> Input for this task:
------------------------------

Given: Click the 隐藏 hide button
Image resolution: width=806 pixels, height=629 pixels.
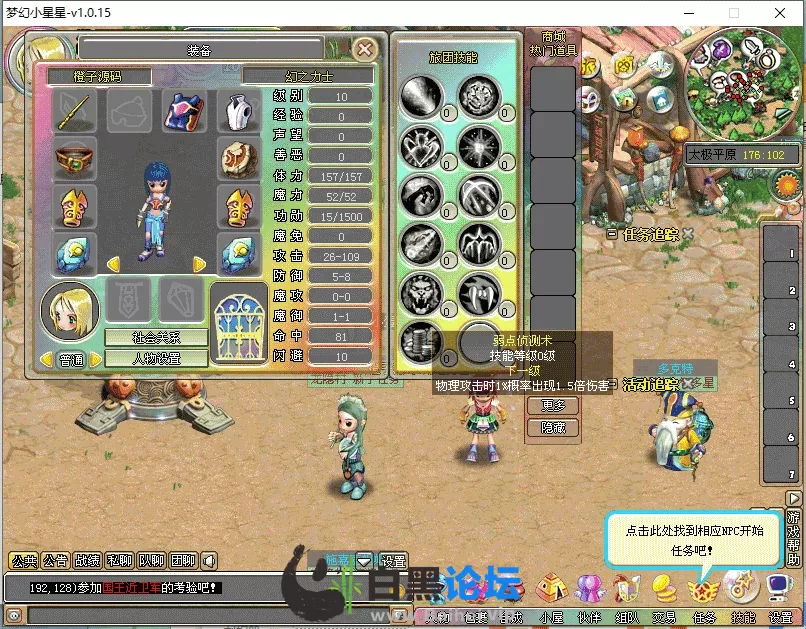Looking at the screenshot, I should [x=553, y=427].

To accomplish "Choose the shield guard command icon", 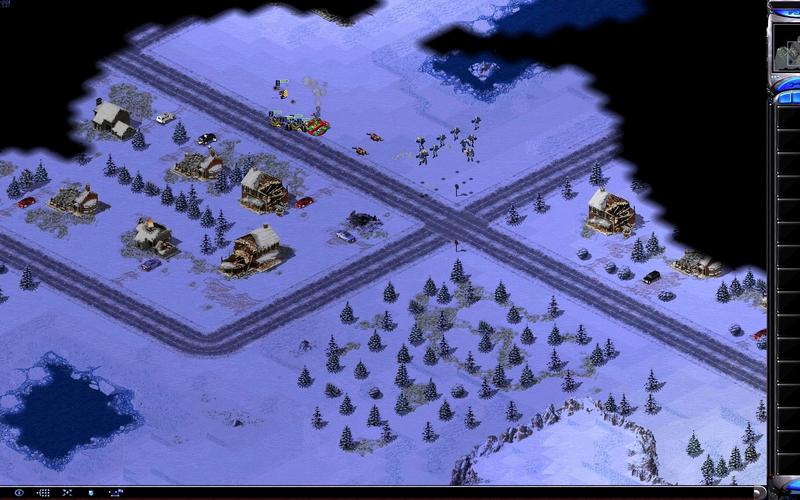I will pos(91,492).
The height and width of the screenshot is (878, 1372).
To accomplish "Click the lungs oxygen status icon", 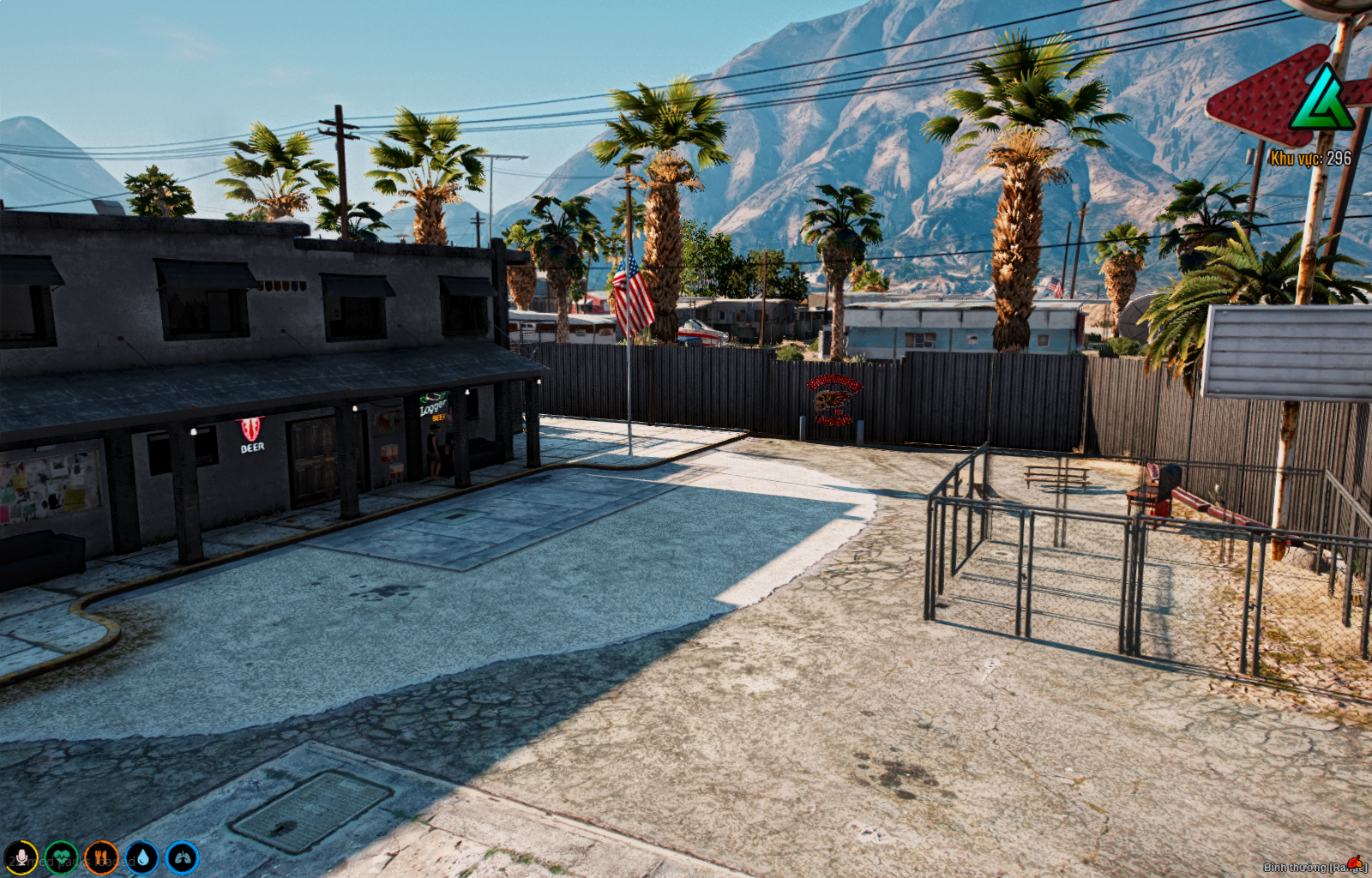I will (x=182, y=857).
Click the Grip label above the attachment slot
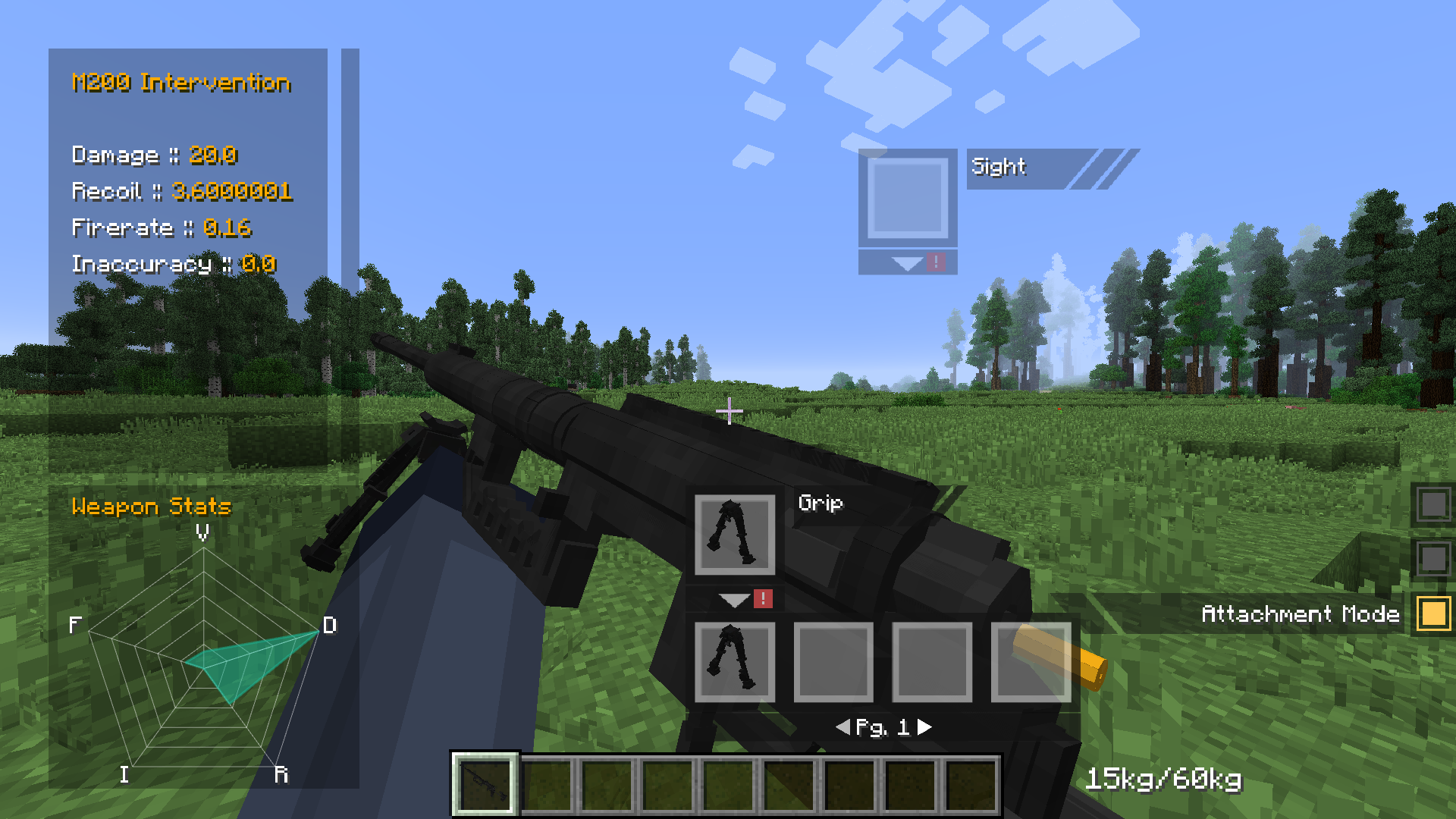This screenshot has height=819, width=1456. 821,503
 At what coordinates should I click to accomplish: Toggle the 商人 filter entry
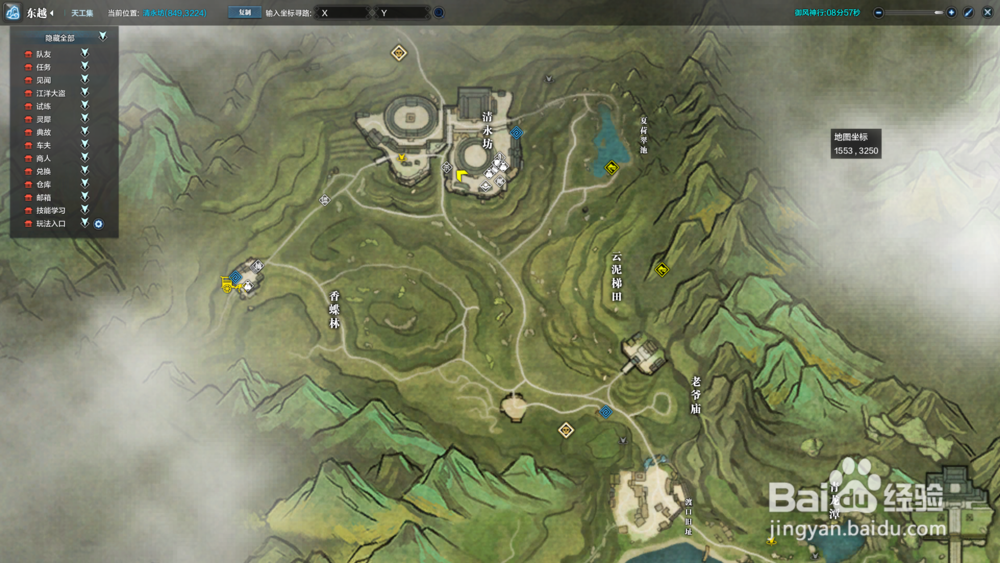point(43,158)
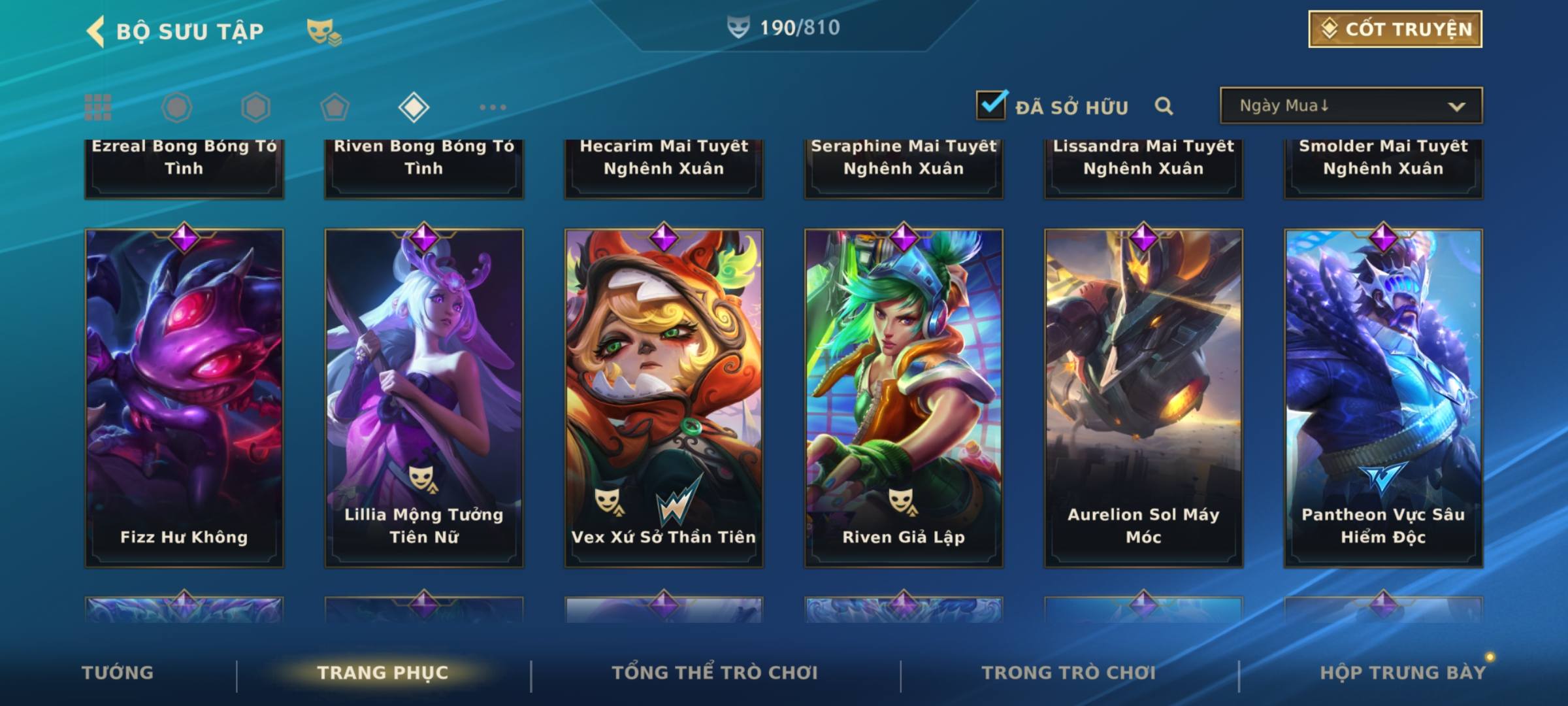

------------------------------

> Your task: Please return, word for word, every line of the material above, from the line holding "Click the Grip" through the end of the material, inclusive, leaving out the pictures.

> Expected output:
Click the Grip label above the attachment slot
This screenshot has height=819, width=1456. 821,503
 At what coordinates should I click to accomplish: Toggle the 商人 filter entry
point(43,158)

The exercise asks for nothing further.